HPD, highest posterior density; pos, nucleotide positions; TMRCA, time to most recent common ancestor; y, years. Accession numbers listed in Supplementary Table 1.

DrFV-2 is the highest quality ERV discovered in this study. Its LTR nucleotide sequences are identical, and barring LTR homogenization mediated by gene conversion, this virus infected zebrafish very recently. DrFV-3 shares 96 percent nt identity with DrFV-2 from gag to 3′LTR, but only 85 percent identity between 5′LTR. DrFV-3 is clearly recombinant, as it shares a 5′ flanking sequence with a fourth fragmented copy. DrFV-3 LTR divergence is not likely to give an accurate estimate. We detected six ERV fragments, several of them solo LTR, which share a long 5′ flanking sequence with DrFV-3, which we used to estimate TMRCA. That DrFV-3 integrated ∼284,000 years ago (TMRCA: 2.84e5, 95 percent highest posterior density: 2.47e5–3.24e5 years ago), while DrFV-2 likely integrated much more recently, is an interesting observation. Similarly, PpERV-1 and PpERV-2 are highly divergent and either represent superinfection by distantly related foamy-like RVs, or asynchronous infection and integration. Only PpERV-1 is nearly LTR-complete, but has identical LTR and no shared flanks. SpERV is also recombinant, having 3′ coding region upstream of its 5′ LTR. Despite this, we estimated its minimum age through LTR-divergence because no EFV-like fragments share flanking regions. The estimate of ∼71,000 years is probably less than the time since integration.

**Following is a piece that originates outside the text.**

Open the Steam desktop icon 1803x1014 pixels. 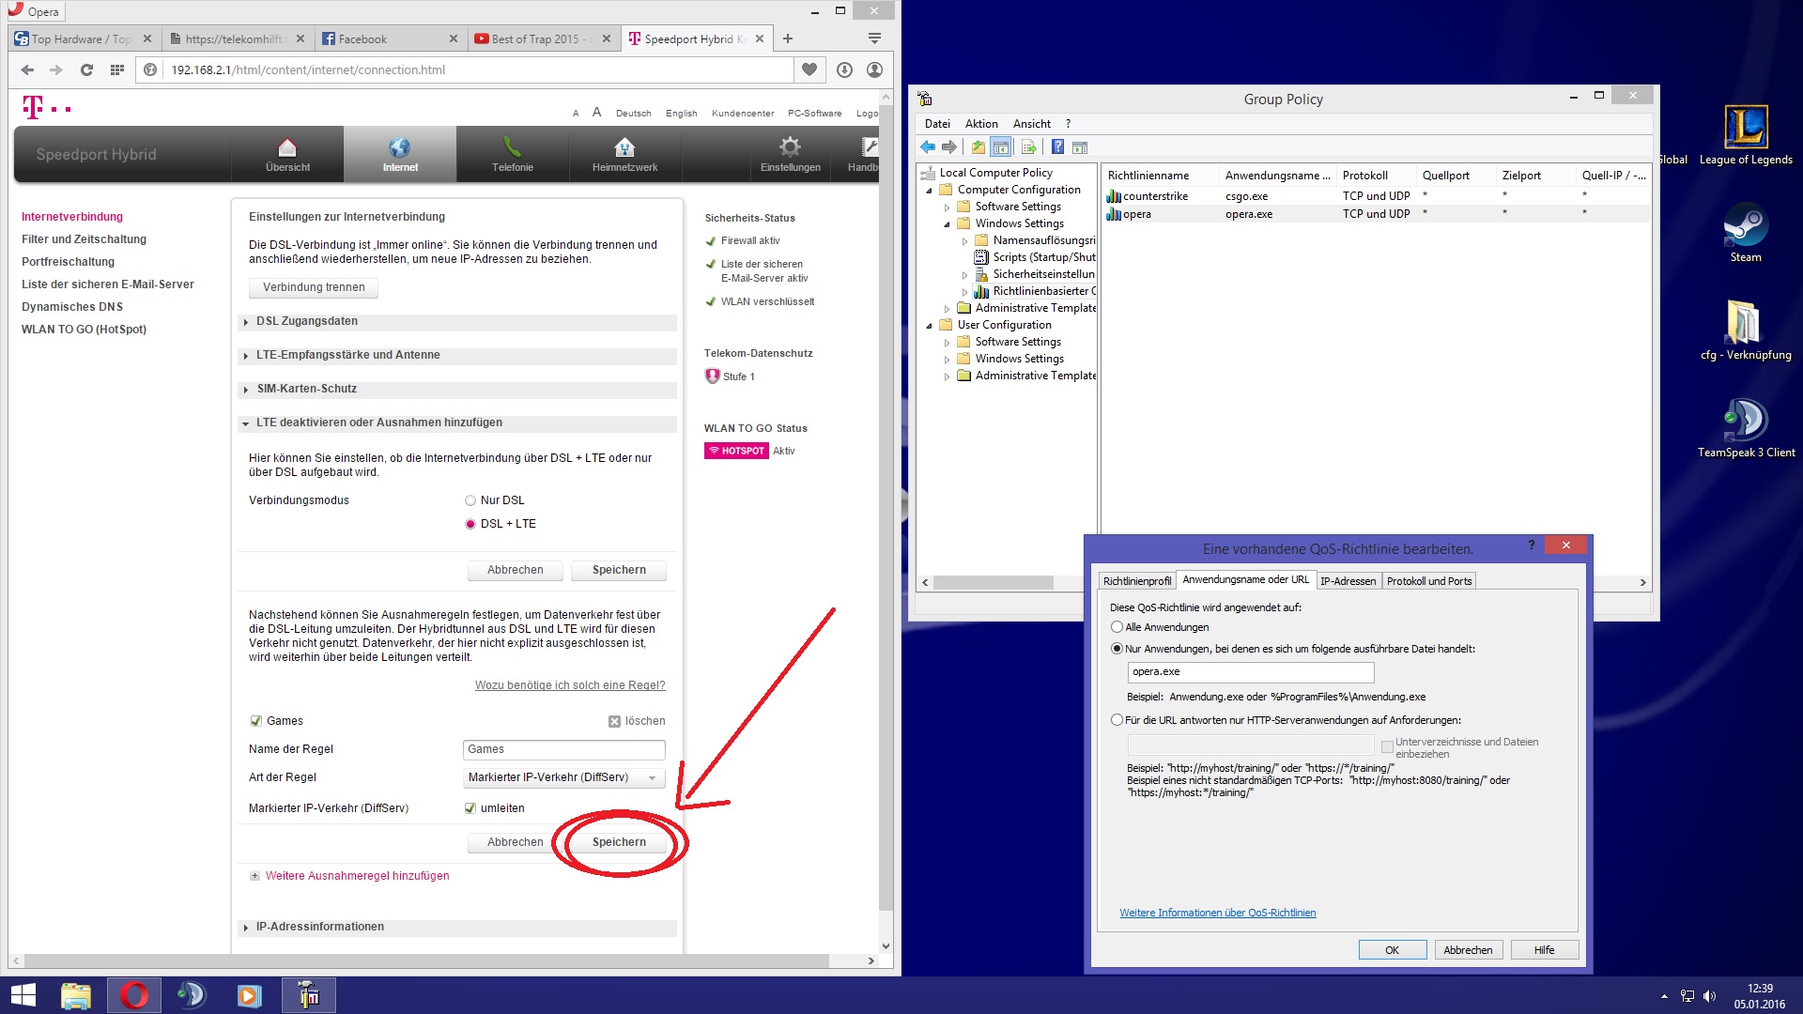point(1746,226)
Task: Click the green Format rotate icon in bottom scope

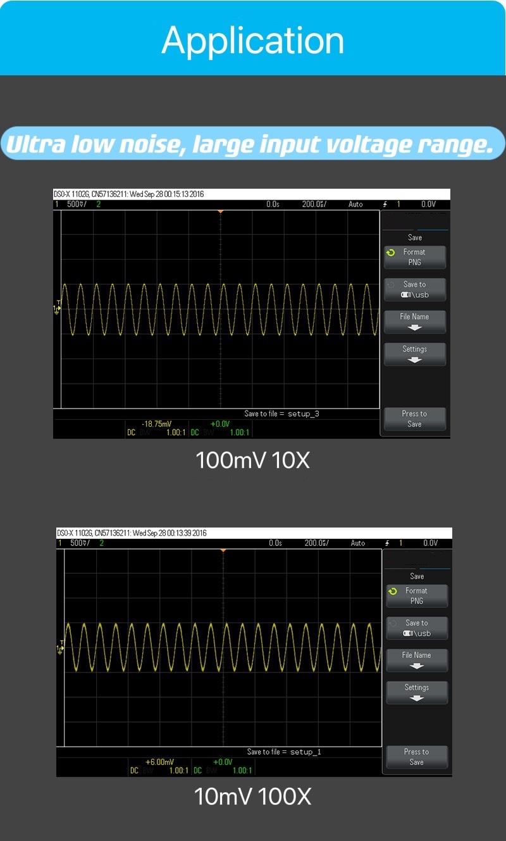Action: 393,591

The four complete AcERV integrations retain LTR, and we dated them with LTR-divergence. We estimated their ages to range from 15,000 to 83,000 years since integration. None of them appear to be recombinant. This disparity between integration ages has two possible explanations; either LTR at different loci evolve at different rates, or four integration events happened over a span of 60,000 years. We favor the latter explanation, if only because FV superinfection is virally regulated and probably rare (Nethe et al. 2005).

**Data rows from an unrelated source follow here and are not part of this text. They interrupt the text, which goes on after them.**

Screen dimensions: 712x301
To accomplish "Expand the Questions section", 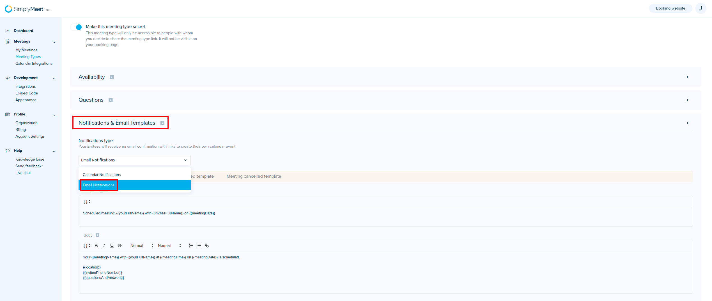I will [687, 100].
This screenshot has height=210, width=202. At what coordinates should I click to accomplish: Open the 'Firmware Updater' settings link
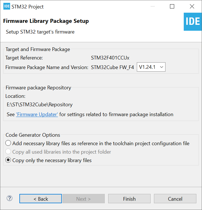37,114
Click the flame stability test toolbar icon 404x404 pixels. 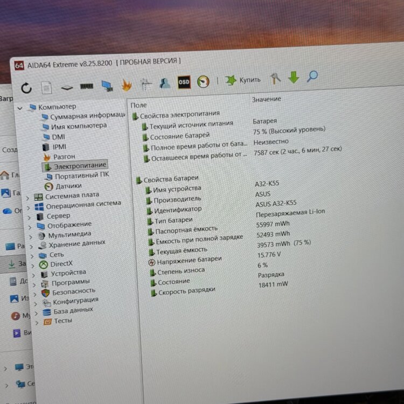[x=127, y=85]
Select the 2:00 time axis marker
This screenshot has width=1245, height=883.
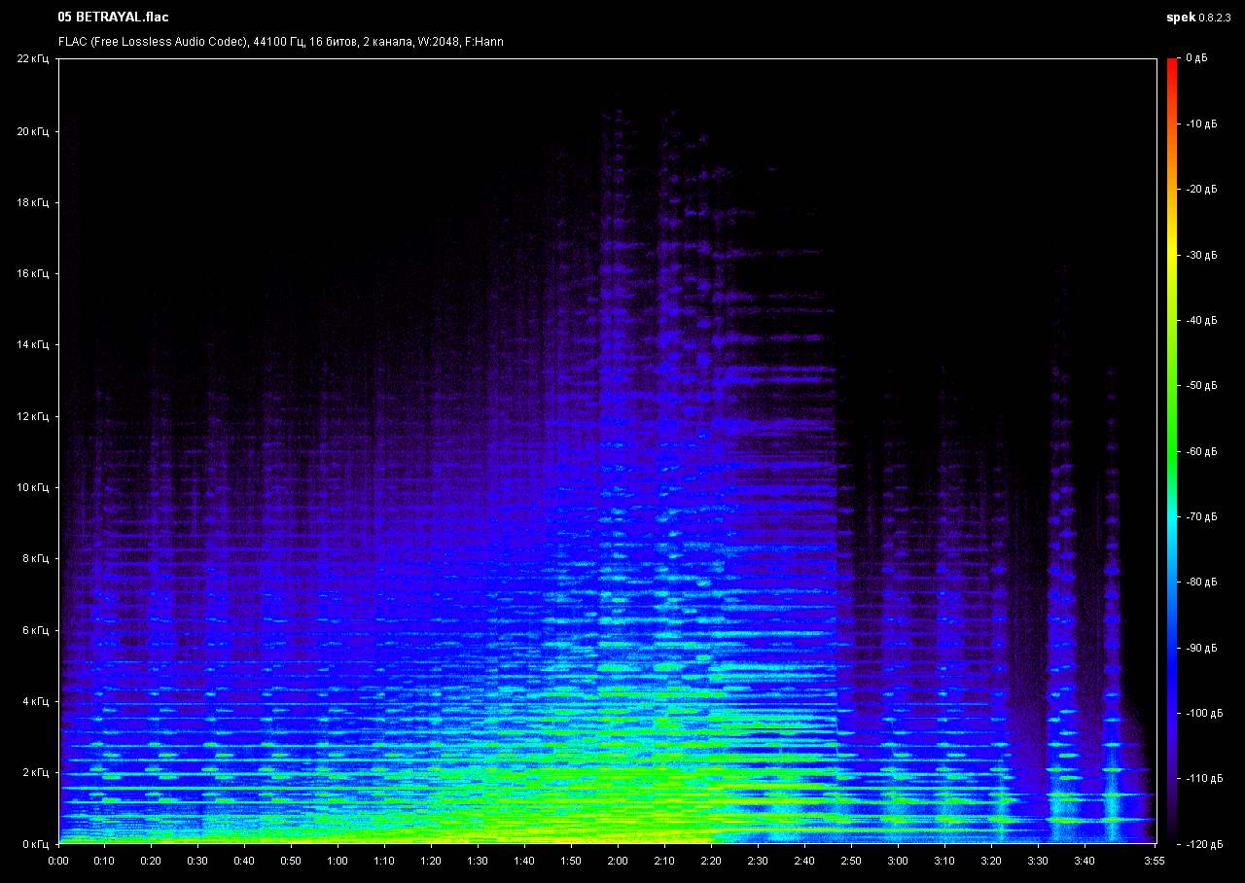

PfERV is represented in the Amazon molly genome by two sequences; PfERV-1 has short LTR, probably having been truncated on either end of the ERV. PfERV-2 has intact LTR differing in length by one nt pos., and we favor the upper estimate of ∼150,000 years for this reason. Within guppies, PrERV-1 has an inverted 5′ LTR. Low-level divergence from the 3′ LTR might indicate that this occurred through recombination, but this is unclear. PrERV-2 has incomplete LTR and no shared flanking region to calculate flank-divergence. However, a ∼7,000-nt PrERV fragment shares a 3′ flank with a solo LTR. Again we favor the upper age estimate: ∼160,000 years since the segmental duplication that produced these shared flanks. The similarity between these Poecilia ERV estimates is probably coincidental, as we found no evidence of orthology and these species diverged well before these minimum integration dates (Meredith et al. 2010).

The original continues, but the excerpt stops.